ベッドにうつ伏せに倒れていたクロトは、その鼻歌で体を起き上がらせ、バターの匂いを嗅ぎ素早く振り返る。
「あーっ! じ、自分だけ何作ってんだよ!」
「えっ? あっ、ち、違う違う!」
「何が違うだ! 俺だけあんなマズイモノ食わせて……」
「いや、だ、だから、これは……」
クロトの声に口ごもったルーイットの頬が僅かに赤く染まり、視線をそらす。そんなルーイットにクロトは身を寄せ追求する。
「これは、何だ? んんっ? ほら、言ってみろよ!」
「だ、だから、これは、あんたのために!」
「えっ?」
突然怒鳴ったルーイットにキョトンとするクロトは、右手で自分の顔を指差す。
「俺に?」
「そ、そう。

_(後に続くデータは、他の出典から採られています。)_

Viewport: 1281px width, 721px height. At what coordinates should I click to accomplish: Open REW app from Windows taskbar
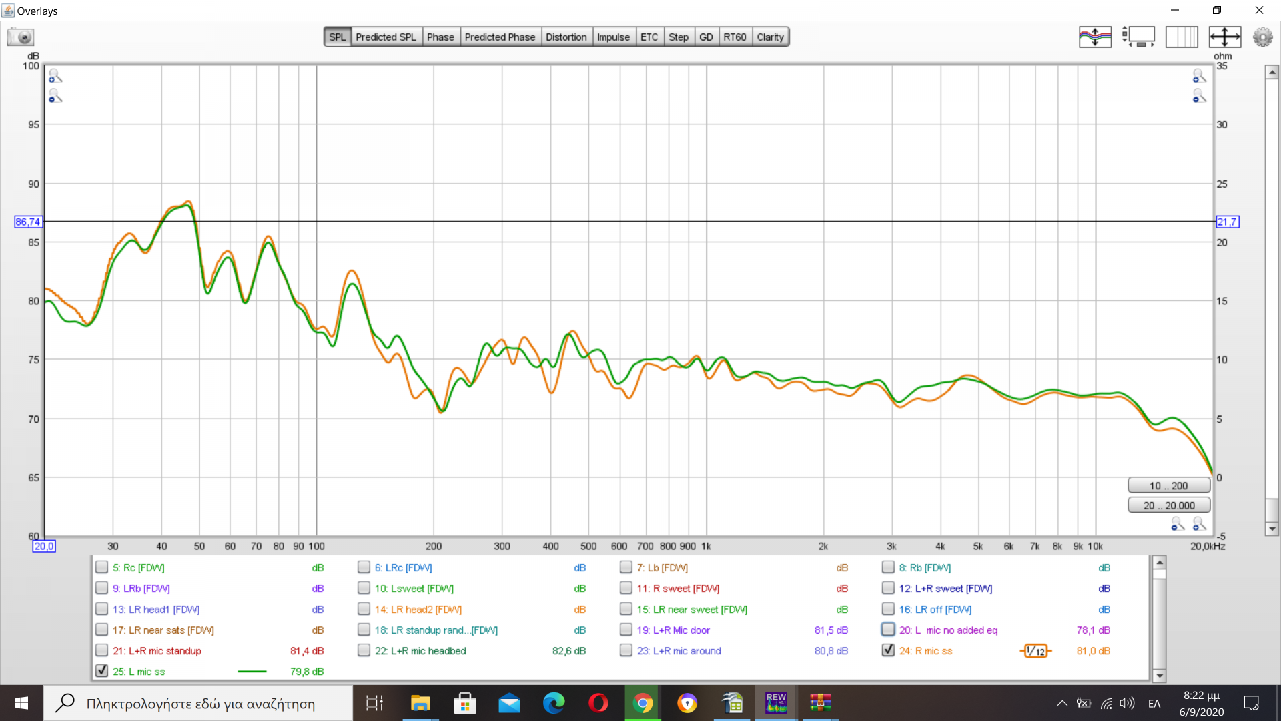[776, 703]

あんな料理じゃ、魔力だって回復しないだろうし、少しでも魔力が回復する様に美味しいモノを作ってあげようって……」
俯き顔を真っ赤に染めるルーイットに、クロトも顔を赤く染め左手で頭を掻く。まさか、自分のためだとは思っていなかったのだ。照れ笑いを浮かべるクロトに、ルーイットは僅かに頬を膨らす。
「ほ、ほら。気付いたんなら手伝ってよね」
「お、おう。で、何をしたらいい?」
「その野菜千切ってブレッドの上に乗せて」
「あ、ああ……」
クロトはルーイットに言われたまま緑の葉野菜を千切りブレッドの上へと乗せていった。
その後、茹でた卵の殻を剥き刻み、これまた刻んだ黒い球根状の野菜と合わせ、マヨネーズで和えてそれをブレッドの上に置かれた葉野菜の上へと乗せ、その上からあの形の悪い果実の汁を絞りかける。
「はいっ! 完成!」
「おおっ……でも、大丈夫か?」
驚くクロト。確かに見た目は美味しそうだった。だが、使った食材を見ただけに、少しだけ抵抗があった。地球の野菜と形は似ていても色が違ったからだ。

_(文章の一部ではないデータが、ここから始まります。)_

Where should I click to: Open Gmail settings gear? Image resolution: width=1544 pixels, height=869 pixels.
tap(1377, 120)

不安そうなクロトの顔に、ルーイットの両肩が僅かに落ちる。
「もしかして……食べたくないとか?」
「えっ? い、いや、そ、そんな事無いよ! う、うん」
「本当に?」
不安そうな目を向けるルーイットに、クロトは戸惑い苦笑する。流石にこの状況で食べないわけにも行かず、クロトはそのサンドウィッチを手に取った。唾を飲み込み、意を決し、口に運ぶ。
「かぶっ……もぐもぐ……」
「ど、どう?」
「…………」
無言で口を動かすクロトが、口のものを飲み込み、静かに息を吐く。暫しの間が空き、クロトは静かに口を開く。
「美味い!」
「ほ、本当?」
「うん。本当、美味しいよ」
満面の笑みを浮かべるクロトに、ルーイットは安心した様に息を吐くと、えへへ、と無邪気な笑顔を見せた。